# [DATA SHOWN]
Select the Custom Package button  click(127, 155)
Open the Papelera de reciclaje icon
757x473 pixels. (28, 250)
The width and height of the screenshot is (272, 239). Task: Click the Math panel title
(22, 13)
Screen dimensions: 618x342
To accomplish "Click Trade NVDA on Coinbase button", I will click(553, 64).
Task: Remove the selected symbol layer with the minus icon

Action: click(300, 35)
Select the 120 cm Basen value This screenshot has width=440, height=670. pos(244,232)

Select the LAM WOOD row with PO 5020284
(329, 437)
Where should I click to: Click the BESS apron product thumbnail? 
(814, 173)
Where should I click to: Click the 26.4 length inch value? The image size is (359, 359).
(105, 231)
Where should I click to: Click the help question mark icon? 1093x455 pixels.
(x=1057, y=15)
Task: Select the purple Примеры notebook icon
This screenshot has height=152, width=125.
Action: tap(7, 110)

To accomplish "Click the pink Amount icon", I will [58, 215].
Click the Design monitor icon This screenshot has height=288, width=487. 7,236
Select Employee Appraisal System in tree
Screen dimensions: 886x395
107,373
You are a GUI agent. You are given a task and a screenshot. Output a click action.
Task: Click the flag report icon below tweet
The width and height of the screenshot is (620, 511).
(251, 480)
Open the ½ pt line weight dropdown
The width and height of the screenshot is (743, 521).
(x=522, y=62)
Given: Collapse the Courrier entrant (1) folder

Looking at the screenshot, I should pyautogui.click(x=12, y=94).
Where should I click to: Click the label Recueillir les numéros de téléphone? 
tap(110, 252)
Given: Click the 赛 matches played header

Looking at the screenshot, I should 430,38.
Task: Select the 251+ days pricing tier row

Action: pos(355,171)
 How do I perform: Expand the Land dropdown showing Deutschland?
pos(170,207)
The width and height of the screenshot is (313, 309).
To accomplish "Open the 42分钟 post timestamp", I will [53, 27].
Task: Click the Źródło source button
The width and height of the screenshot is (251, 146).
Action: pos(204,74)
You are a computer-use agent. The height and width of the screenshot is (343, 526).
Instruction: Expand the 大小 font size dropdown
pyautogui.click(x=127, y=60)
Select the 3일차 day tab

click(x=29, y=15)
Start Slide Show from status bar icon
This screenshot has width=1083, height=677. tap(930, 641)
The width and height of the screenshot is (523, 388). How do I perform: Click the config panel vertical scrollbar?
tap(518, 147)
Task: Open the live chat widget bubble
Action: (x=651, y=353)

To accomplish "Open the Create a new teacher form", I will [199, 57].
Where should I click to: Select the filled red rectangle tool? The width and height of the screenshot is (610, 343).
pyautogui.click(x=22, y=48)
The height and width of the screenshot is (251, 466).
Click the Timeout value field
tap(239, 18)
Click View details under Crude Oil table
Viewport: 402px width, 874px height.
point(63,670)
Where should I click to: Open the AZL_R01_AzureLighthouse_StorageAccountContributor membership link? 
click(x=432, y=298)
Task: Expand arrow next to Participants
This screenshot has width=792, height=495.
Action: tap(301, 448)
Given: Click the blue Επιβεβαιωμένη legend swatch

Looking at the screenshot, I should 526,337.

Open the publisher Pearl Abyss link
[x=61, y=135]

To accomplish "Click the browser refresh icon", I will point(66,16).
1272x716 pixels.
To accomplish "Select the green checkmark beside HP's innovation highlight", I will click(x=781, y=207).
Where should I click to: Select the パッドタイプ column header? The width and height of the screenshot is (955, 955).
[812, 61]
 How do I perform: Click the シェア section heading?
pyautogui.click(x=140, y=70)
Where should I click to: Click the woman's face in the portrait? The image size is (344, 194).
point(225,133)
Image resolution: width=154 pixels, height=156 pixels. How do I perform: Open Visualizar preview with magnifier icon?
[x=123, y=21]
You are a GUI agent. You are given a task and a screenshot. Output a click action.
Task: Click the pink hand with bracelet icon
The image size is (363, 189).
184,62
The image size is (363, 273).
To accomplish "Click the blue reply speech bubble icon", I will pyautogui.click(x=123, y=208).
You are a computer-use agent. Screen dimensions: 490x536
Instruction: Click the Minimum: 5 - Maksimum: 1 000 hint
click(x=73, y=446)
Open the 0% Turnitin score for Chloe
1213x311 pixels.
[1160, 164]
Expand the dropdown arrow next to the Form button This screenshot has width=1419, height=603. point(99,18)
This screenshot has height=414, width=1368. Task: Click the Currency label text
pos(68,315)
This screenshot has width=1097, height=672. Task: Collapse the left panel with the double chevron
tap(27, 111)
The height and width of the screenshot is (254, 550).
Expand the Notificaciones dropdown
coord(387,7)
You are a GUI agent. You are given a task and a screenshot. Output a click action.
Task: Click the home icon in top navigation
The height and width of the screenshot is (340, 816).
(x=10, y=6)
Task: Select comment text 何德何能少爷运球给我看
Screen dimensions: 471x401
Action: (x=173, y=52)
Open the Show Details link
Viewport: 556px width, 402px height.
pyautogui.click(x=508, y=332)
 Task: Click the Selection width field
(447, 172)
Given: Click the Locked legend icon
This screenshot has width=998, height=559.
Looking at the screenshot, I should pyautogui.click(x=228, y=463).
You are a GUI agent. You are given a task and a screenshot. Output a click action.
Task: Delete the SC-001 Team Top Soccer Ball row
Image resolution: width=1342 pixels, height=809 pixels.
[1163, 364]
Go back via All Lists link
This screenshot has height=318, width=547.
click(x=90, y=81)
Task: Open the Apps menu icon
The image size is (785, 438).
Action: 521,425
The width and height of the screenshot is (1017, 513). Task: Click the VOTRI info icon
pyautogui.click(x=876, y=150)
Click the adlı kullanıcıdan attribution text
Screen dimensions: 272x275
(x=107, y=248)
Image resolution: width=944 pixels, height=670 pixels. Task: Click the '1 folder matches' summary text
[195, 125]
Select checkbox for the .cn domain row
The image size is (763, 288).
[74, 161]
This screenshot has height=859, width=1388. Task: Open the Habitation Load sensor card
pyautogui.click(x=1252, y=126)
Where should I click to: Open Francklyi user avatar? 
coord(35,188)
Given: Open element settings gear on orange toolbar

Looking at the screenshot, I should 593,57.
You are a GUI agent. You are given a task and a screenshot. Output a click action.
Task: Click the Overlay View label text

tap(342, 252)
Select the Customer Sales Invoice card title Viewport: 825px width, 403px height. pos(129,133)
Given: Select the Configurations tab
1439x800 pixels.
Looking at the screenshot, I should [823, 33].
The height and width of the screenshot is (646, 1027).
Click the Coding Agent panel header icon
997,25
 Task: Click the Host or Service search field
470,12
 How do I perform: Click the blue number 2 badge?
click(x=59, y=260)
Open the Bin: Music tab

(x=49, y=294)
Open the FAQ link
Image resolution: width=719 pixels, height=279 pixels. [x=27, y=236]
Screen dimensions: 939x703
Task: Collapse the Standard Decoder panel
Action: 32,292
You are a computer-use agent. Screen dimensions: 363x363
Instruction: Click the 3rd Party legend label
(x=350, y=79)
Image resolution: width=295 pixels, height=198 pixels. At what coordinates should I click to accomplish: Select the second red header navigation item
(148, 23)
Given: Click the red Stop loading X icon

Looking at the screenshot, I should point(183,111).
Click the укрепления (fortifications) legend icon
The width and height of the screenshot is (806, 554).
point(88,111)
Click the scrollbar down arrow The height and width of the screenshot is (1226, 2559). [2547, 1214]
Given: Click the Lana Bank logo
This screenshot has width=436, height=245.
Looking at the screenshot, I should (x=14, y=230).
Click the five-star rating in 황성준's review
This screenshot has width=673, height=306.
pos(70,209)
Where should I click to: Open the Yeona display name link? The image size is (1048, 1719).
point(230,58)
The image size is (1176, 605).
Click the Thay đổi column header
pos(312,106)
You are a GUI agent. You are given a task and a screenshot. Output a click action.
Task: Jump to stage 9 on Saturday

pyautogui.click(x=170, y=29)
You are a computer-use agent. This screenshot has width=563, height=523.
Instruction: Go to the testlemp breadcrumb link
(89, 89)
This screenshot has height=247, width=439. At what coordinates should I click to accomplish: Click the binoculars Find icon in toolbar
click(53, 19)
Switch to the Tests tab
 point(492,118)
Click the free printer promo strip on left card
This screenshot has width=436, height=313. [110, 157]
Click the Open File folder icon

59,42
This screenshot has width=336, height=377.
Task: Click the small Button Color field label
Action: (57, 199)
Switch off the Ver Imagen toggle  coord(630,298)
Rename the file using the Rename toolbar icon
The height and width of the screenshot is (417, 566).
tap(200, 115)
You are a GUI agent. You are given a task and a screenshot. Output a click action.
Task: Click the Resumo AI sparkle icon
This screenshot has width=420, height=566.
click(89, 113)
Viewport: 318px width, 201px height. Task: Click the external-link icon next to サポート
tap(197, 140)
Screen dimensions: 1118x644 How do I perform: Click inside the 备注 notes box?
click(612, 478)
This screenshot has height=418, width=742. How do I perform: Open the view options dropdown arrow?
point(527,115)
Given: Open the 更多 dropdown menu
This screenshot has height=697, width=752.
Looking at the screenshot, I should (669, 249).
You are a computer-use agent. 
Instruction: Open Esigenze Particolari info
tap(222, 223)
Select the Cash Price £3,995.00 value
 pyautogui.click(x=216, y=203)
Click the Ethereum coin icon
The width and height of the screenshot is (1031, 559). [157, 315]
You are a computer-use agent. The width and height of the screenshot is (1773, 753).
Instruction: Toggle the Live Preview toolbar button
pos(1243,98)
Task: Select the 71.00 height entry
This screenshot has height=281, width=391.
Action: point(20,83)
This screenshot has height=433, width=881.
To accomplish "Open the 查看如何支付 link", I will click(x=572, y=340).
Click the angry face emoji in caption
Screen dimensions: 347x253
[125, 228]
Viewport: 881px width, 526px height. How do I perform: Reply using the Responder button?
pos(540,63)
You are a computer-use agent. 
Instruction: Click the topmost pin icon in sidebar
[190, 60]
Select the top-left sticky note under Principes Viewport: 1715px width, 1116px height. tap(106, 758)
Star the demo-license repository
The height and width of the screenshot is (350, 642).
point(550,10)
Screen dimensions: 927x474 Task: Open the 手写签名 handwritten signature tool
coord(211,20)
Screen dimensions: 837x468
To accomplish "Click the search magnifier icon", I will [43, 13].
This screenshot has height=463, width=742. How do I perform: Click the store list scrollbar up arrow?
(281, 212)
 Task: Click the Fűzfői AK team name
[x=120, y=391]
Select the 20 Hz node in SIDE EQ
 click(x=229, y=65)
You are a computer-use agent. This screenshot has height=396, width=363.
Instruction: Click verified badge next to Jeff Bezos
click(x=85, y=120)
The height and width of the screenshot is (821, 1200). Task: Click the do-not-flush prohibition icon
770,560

# [WORK INSTRUCTION]
For each line in the records that contains the word "pink", make a copy.

# [EXPECTED OUTPUT]
To accomplish "Click the pink Amount icon", I will [58, 215].
Task: Click the pink hand with bracelet icon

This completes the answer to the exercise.